#### WHAT YOU ARE ASKED TO DO
Retype the lines of the items below character for character, from the line holding "This screenshot has height=868, width=1400." through the line holding "This screenshot has width=1023, height=653.", including both.

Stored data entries
^^^^^^^^^^^^^^^^

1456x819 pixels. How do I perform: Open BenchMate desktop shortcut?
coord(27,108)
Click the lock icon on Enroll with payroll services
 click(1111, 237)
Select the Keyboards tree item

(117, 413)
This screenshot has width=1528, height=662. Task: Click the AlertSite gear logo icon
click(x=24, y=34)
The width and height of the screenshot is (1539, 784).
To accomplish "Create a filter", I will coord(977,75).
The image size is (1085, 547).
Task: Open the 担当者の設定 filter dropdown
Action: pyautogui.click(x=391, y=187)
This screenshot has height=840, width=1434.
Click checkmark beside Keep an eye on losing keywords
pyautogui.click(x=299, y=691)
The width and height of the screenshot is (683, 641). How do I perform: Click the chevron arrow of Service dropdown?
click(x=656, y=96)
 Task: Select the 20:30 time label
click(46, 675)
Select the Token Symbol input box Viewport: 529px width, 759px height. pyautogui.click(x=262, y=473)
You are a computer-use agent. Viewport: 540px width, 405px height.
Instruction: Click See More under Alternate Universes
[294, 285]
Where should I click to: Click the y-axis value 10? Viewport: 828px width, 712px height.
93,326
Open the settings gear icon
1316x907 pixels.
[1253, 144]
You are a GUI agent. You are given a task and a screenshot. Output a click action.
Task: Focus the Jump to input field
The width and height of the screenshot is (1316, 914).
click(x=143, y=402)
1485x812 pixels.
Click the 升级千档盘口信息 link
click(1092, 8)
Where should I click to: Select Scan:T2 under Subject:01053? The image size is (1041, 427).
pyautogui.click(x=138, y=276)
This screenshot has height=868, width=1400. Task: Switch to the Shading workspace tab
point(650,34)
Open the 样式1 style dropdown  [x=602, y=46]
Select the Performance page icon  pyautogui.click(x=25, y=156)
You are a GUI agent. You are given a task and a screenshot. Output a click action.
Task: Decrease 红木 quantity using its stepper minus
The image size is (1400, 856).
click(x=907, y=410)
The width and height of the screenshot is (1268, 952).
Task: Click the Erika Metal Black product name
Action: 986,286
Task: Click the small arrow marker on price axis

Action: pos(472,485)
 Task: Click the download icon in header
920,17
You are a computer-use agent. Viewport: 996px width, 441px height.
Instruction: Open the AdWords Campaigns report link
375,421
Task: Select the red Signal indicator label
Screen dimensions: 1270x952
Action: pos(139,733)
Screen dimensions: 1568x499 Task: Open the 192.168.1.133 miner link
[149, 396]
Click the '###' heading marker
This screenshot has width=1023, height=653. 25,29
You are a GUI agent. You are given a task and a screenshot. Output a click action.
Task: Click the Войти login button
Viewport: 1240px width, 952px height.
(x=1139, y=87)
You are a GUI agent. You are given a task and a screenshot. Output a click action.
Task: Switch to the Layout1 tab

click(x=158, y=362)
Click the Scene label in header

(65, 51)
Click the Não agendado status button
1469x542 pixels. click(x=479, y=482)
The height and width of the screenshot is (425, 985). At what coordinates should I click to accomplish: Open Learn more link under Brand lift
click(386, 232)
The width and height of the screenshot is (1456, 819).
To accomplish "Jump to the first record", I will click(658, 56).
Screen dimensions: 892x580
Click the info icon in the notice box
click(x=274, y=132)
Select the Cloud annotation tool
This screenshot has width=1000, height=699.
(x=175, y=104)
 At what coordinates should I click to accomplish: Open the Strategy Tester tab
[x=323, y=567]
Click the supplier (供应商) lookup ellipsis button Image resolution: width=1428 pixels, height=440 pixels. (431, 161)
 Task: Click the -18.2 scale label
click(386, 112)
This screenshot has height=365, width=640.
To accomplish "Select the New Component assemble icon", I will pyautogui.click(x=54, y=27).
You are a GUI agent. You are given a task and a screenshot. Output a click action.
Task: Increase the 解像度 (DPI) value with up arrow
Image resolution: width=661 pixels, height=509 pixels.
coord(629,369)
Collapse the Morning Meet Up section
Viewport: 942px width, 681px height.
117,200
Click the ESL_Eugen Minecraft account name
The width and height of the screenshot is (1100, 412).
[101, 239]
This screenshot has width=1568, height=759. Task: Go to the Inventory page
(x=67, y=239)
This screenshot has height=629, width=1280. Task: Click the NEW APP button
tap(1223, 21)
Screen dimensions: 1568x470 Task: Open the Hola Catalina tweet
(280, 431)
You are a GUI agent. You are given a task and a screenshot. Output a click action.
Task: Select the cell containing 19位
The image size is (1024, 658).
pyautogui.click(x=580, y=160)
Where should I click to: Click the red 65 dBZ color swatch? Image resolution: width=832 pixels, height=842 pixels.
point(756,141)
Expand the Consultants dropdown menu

^^^^^^^^^^^^^^^^

#### IN RESPONSE
This screenshot has height=868, width=1400. Task: Switch to the Shading workspace tab
point(650,34)
Open the 样式1 style dropdown  [x=602, y=46]
Select the Performance page icon  pyautogui.click(x=25, y=156)
You are a GUI agent. You are given a task and a screenshot. Output a click action.
Task: Decrease 红木 quantity using its stepper minus
The image size is (1400, 856).
click(x=907, y=410)
The width and height of the screenshot is (1268, 952).
Task: Click the Erika Metal Black product name
Action: 986,286
Task: Click the small arrow marker on price axis

Action: pos(472,485)
 Task: Click the download icon in header
920,17
You are a computer-use agent. Viewport: 996px width, 441px height.
Instruction: Open the AdWords Campaigns report link
375,421
Task: Select the red Signal indicator label
Screen dimensions: 1270x952
Action: pos(139,733)
Screen dimensions: 1568x499 Task: Open the 192.168.1.133 miner link
[149, 396]
Click the '###' heading marker
This screenshot has width=1023, height=653. 25,29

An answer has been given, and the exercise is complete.